Exercise data below:
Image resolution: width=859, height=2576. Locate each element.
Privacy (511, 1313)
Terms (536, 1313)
End of Exercise data.
Exercise data below:
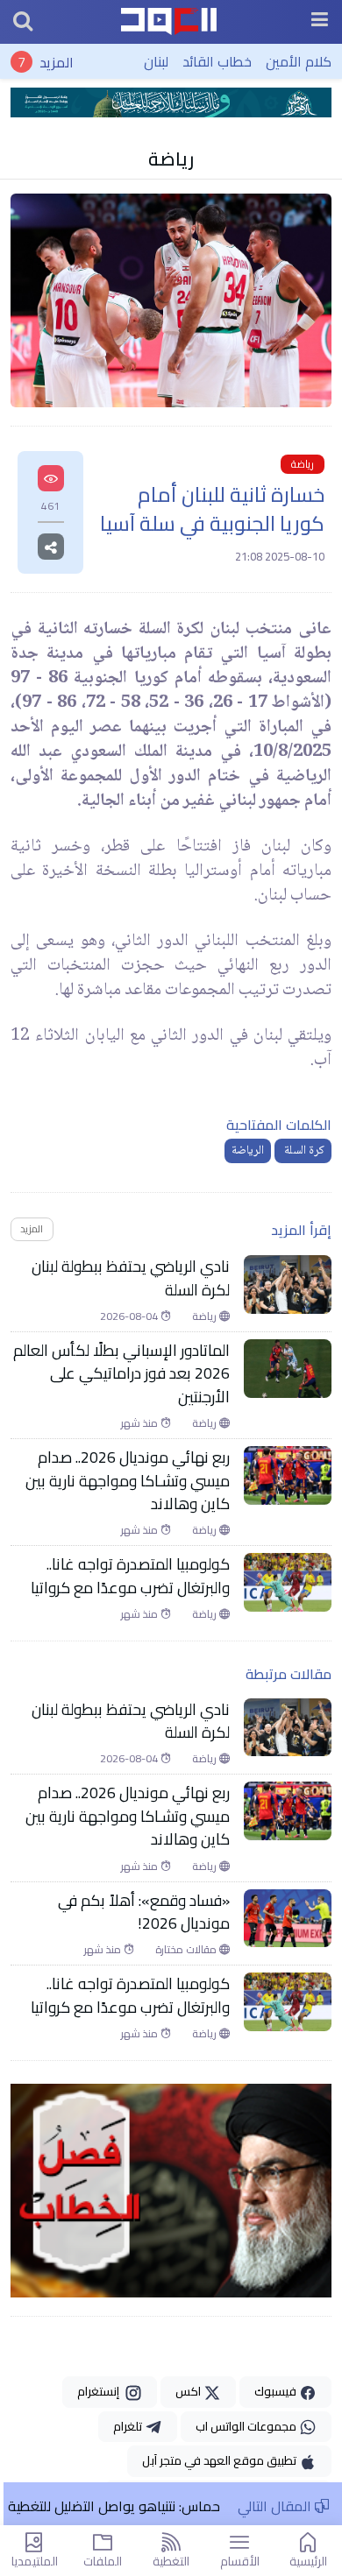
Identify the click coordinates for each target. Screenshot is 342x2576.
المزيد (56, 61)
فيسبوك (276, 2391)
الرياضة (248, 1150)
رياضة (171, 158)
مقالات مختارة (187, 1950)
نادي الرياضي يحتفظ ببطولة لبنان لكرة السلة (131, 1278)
End of Exercise data.
■ What is needed ■
Please find every line in the records that contains the word "each", and copy it out.

■ Problem solution ■
Image resolution: width=859, height=2576. Locate each element.
Identify the click coordinates for each target. Screenshot is 342x2576.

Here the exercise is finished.